I recently finished a bookcase for our nursery which we painted white to match other furniture in the room. It's been 8 days since I finished painting it (we used regular ol valspar semi gloss from lowes) but we are having a problem that when my wife puts a little wicker type basket on the top with diapers and what not, it ends up sticking pretty good to the paint. So far none of the paint has been pulled up. My wife says it just needs more time to dry completely. Is that the case or is there something I need to do to make it not 'sticky'.


----------



## a1Jim (Aug 9, 2008)

It should be better after it drys some more


----------



## tyskkvinna (Mar 23, 2010)

It's been ridiculously humid here - has it been so there? If that's the case, it could take a while to dry fully.
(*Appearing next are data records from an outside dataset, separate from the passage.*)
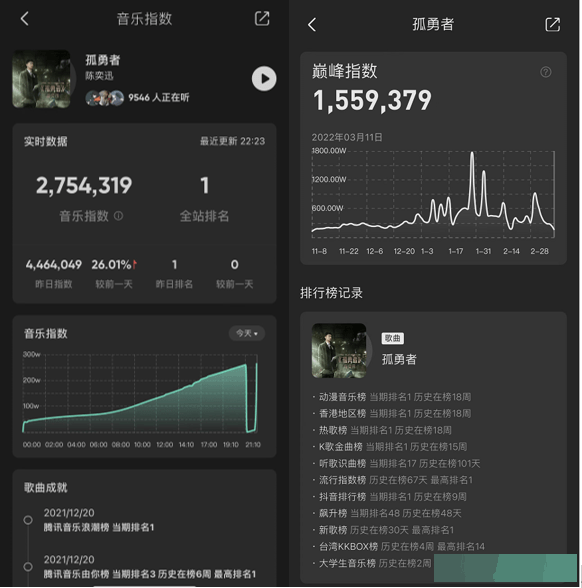582x588 pixels.
Task: Tap the info icon beside 音乐指数 label
Action: point(118,216)
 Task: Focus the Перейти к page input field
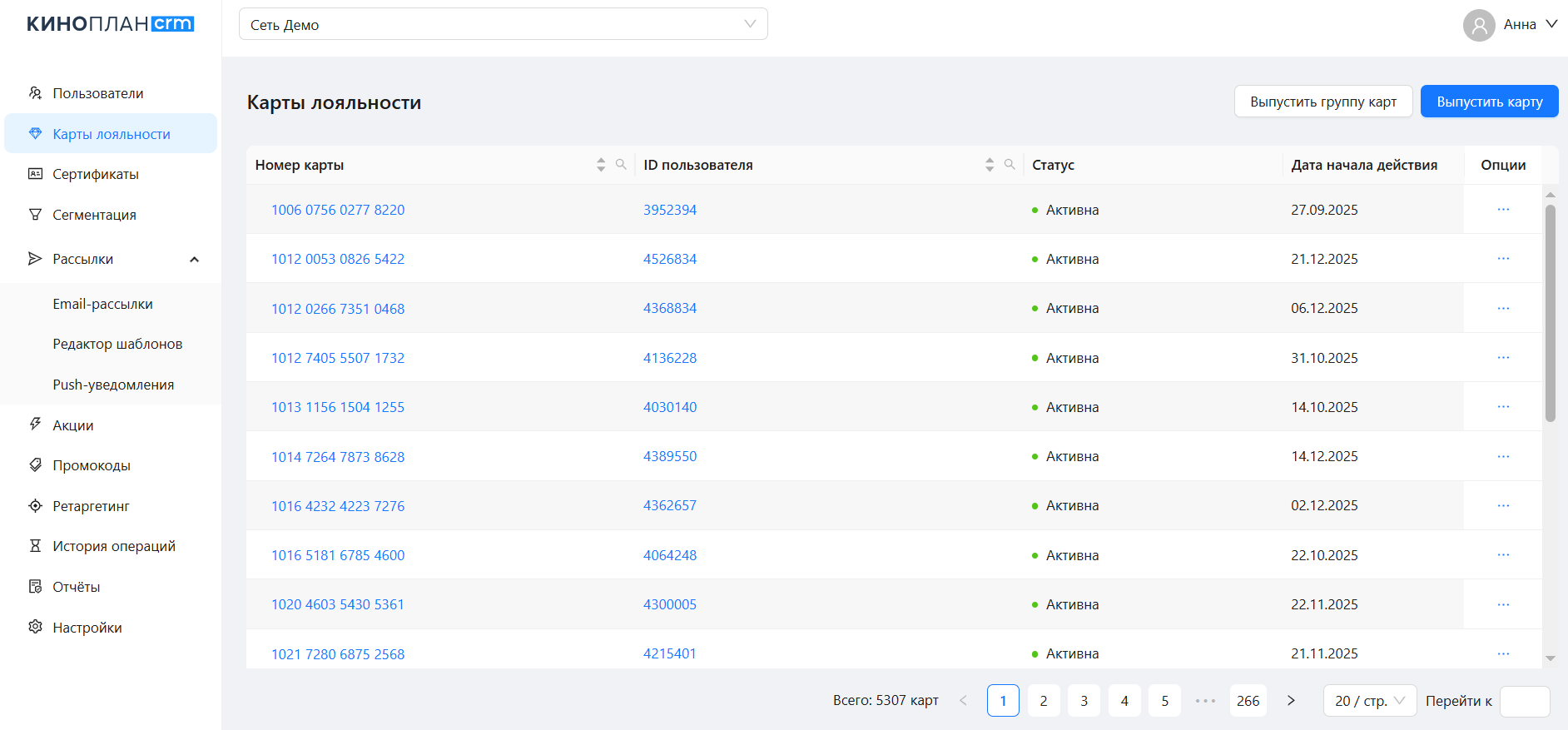click(1524, 701)
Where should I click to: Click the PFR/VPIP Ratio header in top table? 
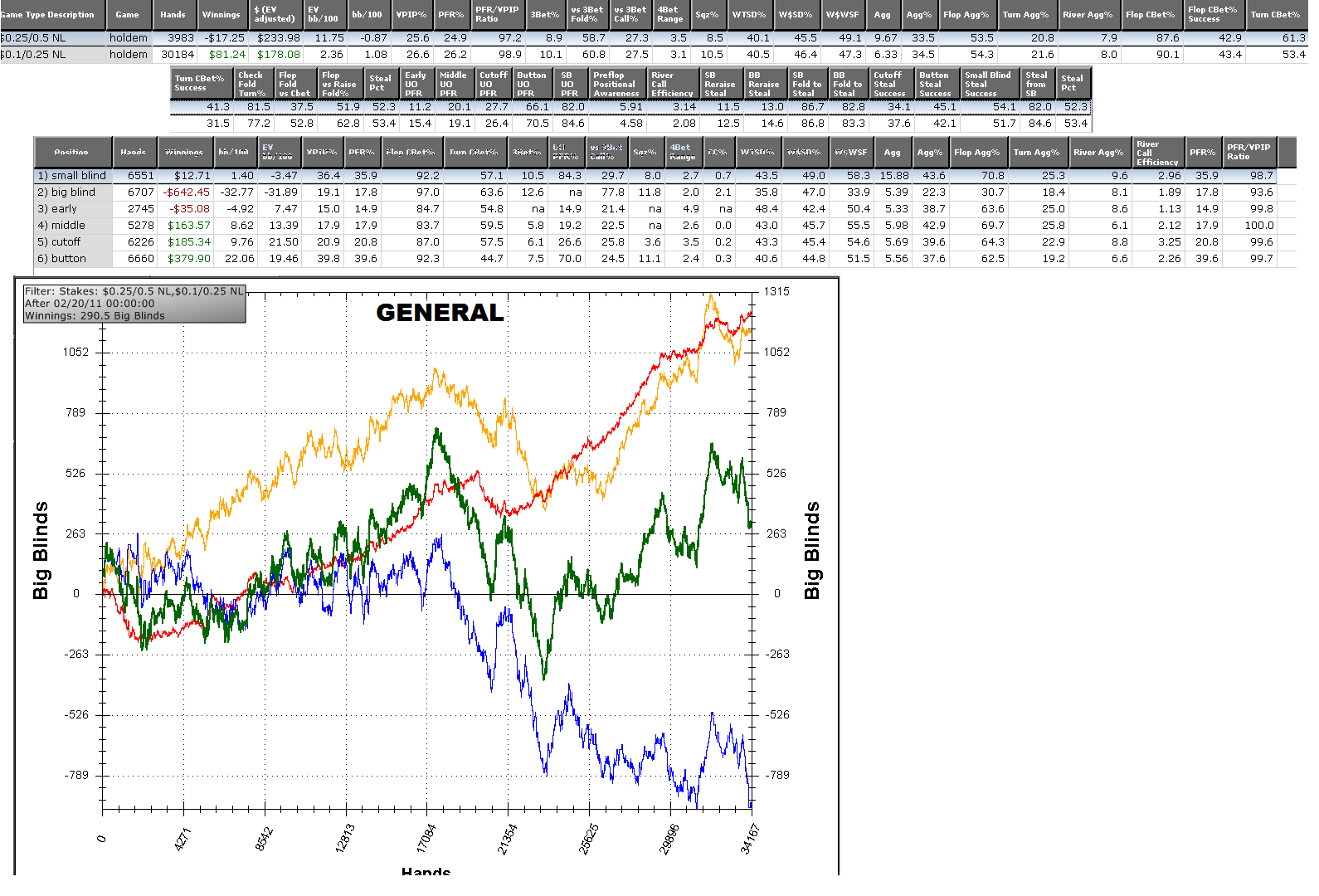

However I once painted some MDF with semi-gloss paint and it never fully cured. I had to sand it and paint over it with primer and then a less glossy paint. I waited months.


----------



## Ger21 (Oct 29, 2009)

Semi gloss and gloss latex will stay sticky forever. Maybe not to the touch, but anything placed on the piece will eventually stick. What i do, is use an eggshell finish, and spray satin or semi gloss water based polyurethane over it.


----------



## wisno (Feb 26, 2010)

It seems that your paint need more time to dry. What paint do you use.?
But i am afraid there was something wrong in your paint. I never wait to 8 days to get the paint dry.
My longest drying time coat is PU outdoor, and it just need 3 days to get dry.

wis


----------